Dear Michael Henry “MD”: I hope you enjoy my ECT story: https://youtu.be/O49EIIfDRlU which will be broadcast all over the world later today. You and your McLean cohorts thought I’d never figure it out, that your dirty little secret of harm and subsequent coverup amounting to fraud would never be discovered.
I’m sure I’m not the only one harmed by your electric torture. What happened to me turned out to be temporary. But you weren’t sure, were you? No, in fact, the “effect” of confusion didn’t appear to be at all abating so you had to do something. You flat out lied to my parents telling them that no way was the confusion I experienced a direct result of ECT.
While the effects of ECT, thankfully, were temporary for me, your lies and coverup up the truth had permanent effects. The whole goal of psychiatry, once it has harmed, is to “explain” the damage by adding on more psych diagnoses. This story isn’t unique to me, but to all patients damaged by psychiatric “care.” How many times have I heard someone say, after leaving a psych hospital such as McLean, “I have a new diagnosis now.” Why? To cover up the direct damages done to the patient by the hospital.
What you did, you and your cohorts, was to give me a new diagnosis to explain the confusion I endured for a full year and a half. I wasn’t dissociating. I had never dissociated before and what I was going through did not at all resemble what your literature describes as dissociation. Your new fake diagnosis was supposed to be a lifelong condition, yet all the “symptoms” you were attributing to me had only begun after the ECT. You thought you could get away with this lie, but it was disproved after I left McLean.
Unfortunately, the coverup did more damage than the ECT itself. You hoped I’d forget, didn’t you? Maybe that’s why you continue to shock patients when they have already obviously been damaged. So we will never know.
You hoped my parents wouldn’t be able to get a lawyer nor even realize they might want one. You were glad my father was dying of cancer so my parents didn’t have the energy to challenge your actions. You knew he’d been a NAMI monitor, a person who walked right onto psych wards, spoke with the patients, and made sure wrongs got reported. I’ll bet you were thrilled as his health deteriorated. I am sure you were mighty relieved that my parents were “uninvolved.” And I’m sure you were thrilled that my mother went into her own little world and got rather quiet after my dad’s death.
I know what happened and you cannot stop me from speaking out and telling the truth. My therapist, a second-year resident with very good intentions I’m sure, took my mother aside, meeting with her alone, and had a private conversation that I knew about but the details were kept from me. I know what all that was about. I don’t blame the therapist but I blame those that put her up to it, Dr. John Gunderson and the hospital administrators.
My therapist unwittingly did permanent harm that day she met with mother. She told my mom that I had a dangerous “personality disorder” and it would be best that the family distance themselves from me.
The saddest heartbreak of my life has been that my brothers disengaged and I never knew the reason why. I hadn’t harmed them nor imposed on them nor done anything as far as I could tell. When my therapist told my mother to distance herself due to my phony “personality disorder,” all that flew into one ear and out the other with my mom. However, she dutifully followed instructions and informed my brothers.
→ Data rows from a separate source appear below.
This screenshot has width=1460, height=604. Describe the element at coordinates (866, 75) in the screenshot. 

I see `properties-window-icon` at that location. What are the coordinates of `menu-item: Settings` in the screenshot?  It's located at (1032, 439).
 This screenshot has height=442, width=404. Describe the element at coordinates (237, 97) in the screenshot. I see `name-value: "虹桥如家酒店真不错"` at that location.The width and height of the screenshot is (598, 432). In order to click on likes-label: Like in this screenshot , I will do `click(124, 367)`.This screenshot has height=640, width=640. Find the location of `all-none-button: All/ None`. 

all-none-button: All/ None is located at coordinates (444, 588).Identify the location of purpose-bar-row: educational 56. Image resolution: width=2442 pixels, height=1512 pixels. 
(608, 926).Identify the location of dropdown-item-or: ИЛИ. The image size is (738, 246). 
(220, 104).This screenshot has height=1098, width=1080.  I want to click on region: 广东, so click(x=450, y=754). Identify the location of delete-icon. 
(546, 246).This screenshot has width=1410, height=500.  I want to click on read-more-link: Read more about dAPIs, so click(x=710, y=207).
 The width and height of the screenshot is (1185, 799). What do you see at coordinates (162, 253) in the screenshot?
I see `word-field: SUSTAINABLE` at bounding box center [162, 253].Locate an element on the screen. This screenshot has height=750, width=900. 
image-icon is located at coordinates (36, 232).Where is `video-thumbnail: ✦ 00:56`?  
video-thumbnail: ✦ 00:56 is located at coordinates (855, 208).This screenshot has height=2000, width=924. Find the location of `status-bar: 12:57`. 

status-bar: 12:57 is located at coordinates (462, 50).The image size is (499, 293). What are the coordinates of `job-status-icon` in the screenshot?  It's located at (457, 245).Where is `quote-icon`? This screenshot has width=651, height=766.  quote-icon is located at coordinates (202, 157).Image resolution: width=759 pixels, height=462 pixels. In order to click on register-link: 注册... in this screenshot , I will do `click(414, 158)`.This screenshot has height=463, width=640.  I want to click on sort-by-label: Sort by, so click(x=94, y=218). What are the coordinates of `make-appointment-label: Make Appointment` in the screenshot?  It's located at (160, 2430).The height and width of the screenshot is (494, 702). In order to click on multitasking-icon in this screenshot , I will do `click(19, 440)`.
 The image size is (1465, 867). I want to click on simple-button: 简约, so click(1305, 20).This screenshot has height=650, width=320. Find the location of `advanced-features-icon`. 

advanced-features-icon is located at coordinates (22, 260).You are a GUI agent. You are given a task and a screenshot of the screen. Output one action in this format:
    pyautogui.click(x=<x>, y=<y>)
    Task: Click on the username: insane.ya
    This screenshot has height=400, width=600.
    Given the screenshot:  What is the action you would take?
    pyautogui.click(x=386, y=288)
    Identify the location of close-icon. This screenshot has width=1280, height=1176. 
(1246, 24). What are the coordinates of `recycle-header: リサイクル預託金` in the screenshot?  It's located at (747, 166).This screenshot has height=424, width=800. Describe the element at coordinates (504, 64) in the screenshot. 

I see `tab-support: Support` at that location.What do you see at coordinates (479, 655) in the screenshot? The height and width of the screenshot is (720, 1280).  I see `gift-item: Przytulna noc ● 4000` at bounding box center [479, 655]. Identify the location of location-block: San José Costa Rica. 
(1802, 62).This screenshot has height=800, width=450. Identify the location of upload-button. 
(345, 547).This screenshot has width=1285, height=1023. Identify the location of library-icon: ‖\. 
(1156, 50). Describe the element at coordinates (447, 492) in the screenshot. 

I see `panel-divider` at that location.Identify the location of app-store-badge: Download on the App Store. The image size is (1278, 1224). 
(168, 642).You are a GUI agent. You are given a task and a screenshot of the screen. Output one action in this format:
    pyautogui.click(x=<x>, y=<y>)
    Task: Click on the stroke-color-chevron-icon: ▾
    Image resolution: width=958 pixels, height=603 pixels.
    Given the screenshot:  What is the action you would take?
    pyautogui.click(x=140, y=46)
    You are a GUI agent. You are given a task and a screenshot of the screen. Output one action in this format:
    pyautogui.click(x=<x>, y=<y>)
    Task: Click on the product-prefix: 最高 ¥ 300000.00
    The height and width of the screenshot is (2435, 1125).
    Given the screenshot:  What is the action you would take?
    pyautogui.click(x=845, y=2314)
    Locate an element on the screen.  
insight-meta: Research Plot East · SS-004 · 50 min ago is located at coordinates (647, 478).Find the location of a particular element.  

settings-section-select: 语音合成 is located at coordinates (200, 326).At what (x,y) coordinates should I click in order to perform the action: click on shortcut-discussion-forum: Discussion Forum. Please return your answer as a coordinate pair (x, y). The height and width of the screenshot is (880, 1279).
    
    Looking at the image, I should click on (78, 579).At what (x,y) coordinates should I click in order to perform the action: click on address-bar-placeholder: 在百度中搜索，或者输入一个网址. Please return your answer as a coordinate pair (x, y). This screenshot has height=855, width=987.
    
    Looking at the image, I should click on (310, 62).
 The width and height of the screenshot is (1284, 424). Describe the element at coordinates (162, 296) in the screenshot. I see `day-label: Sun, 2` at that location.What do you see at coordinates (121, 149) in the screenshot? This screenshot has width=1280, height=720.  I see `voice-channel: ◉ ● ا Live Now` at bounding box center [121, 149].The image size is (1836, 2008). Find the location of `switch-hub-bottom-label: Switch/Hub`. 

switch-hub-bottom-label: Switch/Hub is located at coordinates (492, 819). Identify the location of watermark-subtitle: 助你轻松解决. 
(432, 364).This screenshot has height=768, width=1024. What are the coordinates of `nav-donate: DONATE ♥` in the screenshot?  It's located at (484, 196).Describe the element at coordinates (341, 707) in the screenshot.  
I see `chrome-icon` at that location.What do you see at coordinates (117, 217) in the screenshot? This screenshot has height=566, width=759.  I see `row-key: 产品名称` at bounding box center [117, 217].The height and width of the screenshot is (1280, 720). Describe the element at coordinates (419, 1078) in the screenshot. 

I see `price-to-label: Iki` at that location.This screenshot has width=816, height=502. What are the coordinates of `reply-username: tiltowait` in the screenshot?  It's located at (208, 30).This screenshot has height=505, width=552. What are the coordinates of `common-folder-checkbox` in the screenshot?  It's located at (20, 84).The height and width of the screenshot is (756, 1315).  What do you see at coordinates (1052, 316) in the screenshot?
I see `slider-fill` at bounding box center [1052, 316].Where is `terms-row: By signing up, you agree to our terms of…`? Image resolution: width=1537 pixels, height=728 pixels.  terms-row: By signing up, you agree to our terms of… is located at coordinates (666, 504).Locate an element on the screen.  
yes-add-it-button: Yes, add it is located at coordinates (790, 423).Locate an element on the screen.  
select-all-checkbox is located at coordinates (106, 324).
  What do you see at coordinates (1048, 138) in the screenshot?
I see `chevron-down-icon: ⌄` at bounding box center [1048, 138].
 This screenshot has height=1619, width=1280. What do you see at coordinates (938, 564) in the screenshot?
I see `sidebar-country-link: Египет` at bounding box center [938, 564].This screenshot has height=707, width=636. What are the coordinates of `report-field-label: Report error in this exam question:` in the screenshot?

To me, this is mystery solved. My brothers have closed their hearts and minds against me. This has been made worse, I’m sure, by the fact that one brother is married to a licensed social worker. All based on a lie you had to tell to cover up ECT damages that YOU did.
The diagnosis harmed me. Most people, after being diagnosed, develop the known “symptoms” of that diagnosis. As I say in my speech, I began to cut, and I was not prone to cutting before. I became desperately suicidal and that hadn’t been the case before, not nearly to that degree. I became extremely dependent and needy, partially because with all that confusion I could barely care for myself, but also due to the “neediness” trait you claimed was a “symptom” of this new phony diagnosis.
It took a while to shake all that off. No, I wasn’t “cured” of this diagnosis. The effects of shock wore off after a year and a half of hell. I was able to resume my life. All that was not congruent to your proclamations that my brand new personality disorder was lifelong. The next therapist I had decided threre was no “personality disorder” and the diagnosis is incorrect. Oops! Gunderson claimed I “wasn’t even capable of sitting in a room of people.” That’s a direct quote. I suppose the classroom doesn’t count, eh?
Bet you all at McLean sure were relieved and also, shall I say, shocked that I could actually function again after ECT damage. You didn’t know, did you? I was one of the lucky ones. What about those that are permanently harmed by ECT? What do you do with those folks? Drug them to keep them quiet? Or do you lock them up for good? Take your pick. I’m sure you have plenty of ways to silence those you harm.
Tomorrow, the truth will come out as hundreds of us stand strong against this barbaric practice. I hope you all at McLean are mighty scared.
PS: Don’t even bother trying to retaliate. Local Watertown, Massachusetts police won’t be able to drag me off to yet another lockup. I’m not there! Nyah nyah I got freedom of speech now! I’m sure it’s the one thing you abusers did NOT want!